En un escenario donde el contacto con dispositivos ocurre cada vez más temprano, surge una pregunta clave: ¿cómo evitar que las pantallas reemplacen experiencias fundamentales para el desarrollo infantil?
Durante los primeros años de vida, el cerebro atraviesa una etapa crítica de desarrollo neurocognitivo, en la que se forman millones de conexiones neuronales. Estas se fortalecen principalmente a través del juego, la exploración y la interacción humana, elementos esenciales para el aprendizaje integral.
En esa línea, la guía Infancias y Pantallas (2026) de la Subsecretaría de Educación Parvularia advierte que la sobreexposición a dispositivos digitales puede afectar procesos como la atención, el lenguaje y la resolución de problemas.
El rol de la educación en los primeros años
Frente a este escenario, distintos espacios educativos están reforzando metodologías que priorizan la experiencia directa por sobre el uso de pantallas.
Un ejemplo es el Nursery de Pumahue Chicureo, donde la sala cuna se plantea como un entorno de aprendizaje activo, centrado en la exploración, el juego guiado y la interacción con educadores.

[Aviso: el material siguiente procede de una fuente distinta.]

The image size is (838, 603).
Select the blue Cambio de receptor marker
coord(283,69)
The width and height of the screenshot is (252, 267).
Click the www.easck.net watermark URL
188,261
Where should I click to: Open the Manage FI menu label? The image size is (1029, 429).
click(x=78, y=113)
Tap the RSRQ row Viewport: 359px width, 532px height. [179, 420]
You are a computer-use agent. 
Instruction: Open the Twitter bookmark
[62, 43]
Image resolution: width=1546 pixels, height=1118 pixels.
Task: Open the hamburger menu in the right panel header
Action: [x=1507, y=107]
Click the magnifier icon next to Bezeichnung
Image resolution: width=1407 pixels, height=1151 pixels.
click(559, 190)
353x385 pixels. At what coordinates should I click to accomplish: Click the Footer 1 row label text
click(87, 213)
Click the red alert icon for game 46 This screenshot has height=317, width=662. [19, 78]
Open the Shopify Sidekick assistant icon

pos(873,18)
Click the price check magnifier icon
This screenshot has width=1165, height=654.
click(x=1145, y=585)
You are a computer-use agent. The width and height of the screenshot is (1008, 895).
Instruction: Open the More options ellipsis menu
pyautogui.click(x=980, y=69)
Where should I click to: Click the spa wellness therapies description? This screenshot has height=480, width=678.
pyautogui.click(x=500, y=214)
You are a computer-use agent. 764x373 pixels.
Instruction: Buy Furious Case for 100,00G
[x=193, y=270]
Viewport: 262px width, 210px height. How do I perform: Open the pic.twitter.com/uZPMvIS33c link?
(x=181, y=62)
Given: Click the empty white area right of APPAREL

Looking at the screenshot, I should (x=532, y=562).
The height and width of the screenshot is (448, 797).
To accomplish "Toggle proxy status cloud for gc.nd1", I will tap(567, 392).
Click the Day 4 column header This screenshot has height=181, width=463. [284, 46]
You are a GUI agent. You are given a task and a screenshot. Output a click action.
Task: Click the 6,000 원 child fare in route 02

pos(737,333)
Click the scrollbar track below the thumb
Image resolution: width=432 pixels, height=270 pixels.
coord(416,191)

Este enfoque está inspirado en el modelo pedagógico Reggio Emilia, que posiciona a los niños como protagonistas de su propio aprendizaje, promoviendo la curiosidad y la creatividad desde los primeros meses.
Experiencias clave para el desarrollo infantil
El énfasis en el aprendizaje activo se traduce en experiencias concretas que potencian distintas áreas del desarrollo:
- Exploración sensorial: el contacto con distintos materiales permite fortalecer conexiones neuronales que no pueden ser reemplazadas por estímulos digitales.
- Juego guiado: favorece la resolución de problemas, la autonomía y la creatividad desde edades tempranas.
- Vínculo y lenguaje: la interacción directa con adultos y la narración de historias enriquecen el desarrollo comunicativo.
Además, estos espacios suelen contar con equipos multidisciplinarios que incluyen terapeutas ocupacionales, kinesiólogos y fonoaudiólogos. Esto permite un acompañamiento integral en el crecimiento de niños y niñas.
Preparación para el futuro en un mundo digital
Más allá de restringir la tecnología, el desafío está en su uso equilibrado. Según explica Andrea Correa, rectora de Pumahue Chicureo, combinar experiencias de exploración con un uso consciente de dispositivos permite desarrollar una relación más saludable con el entorno digital.
En este contexto, actividades como juegos sin pantallas, experimentos simples y rutinas de interacción social ayudan a formar usuarios críticos, creativos y capaces de desenvolverse en un mundo cada vez más digitalizado.
Así, la educación en la primera infancia no solo cumple un rol formativo, sino también preventivo. Siendo este resguardar el desarrollo emocional, social y cognitivo en una etapa clave de la vida, donde el asombro y el vínculo siguen siendo insustituibles.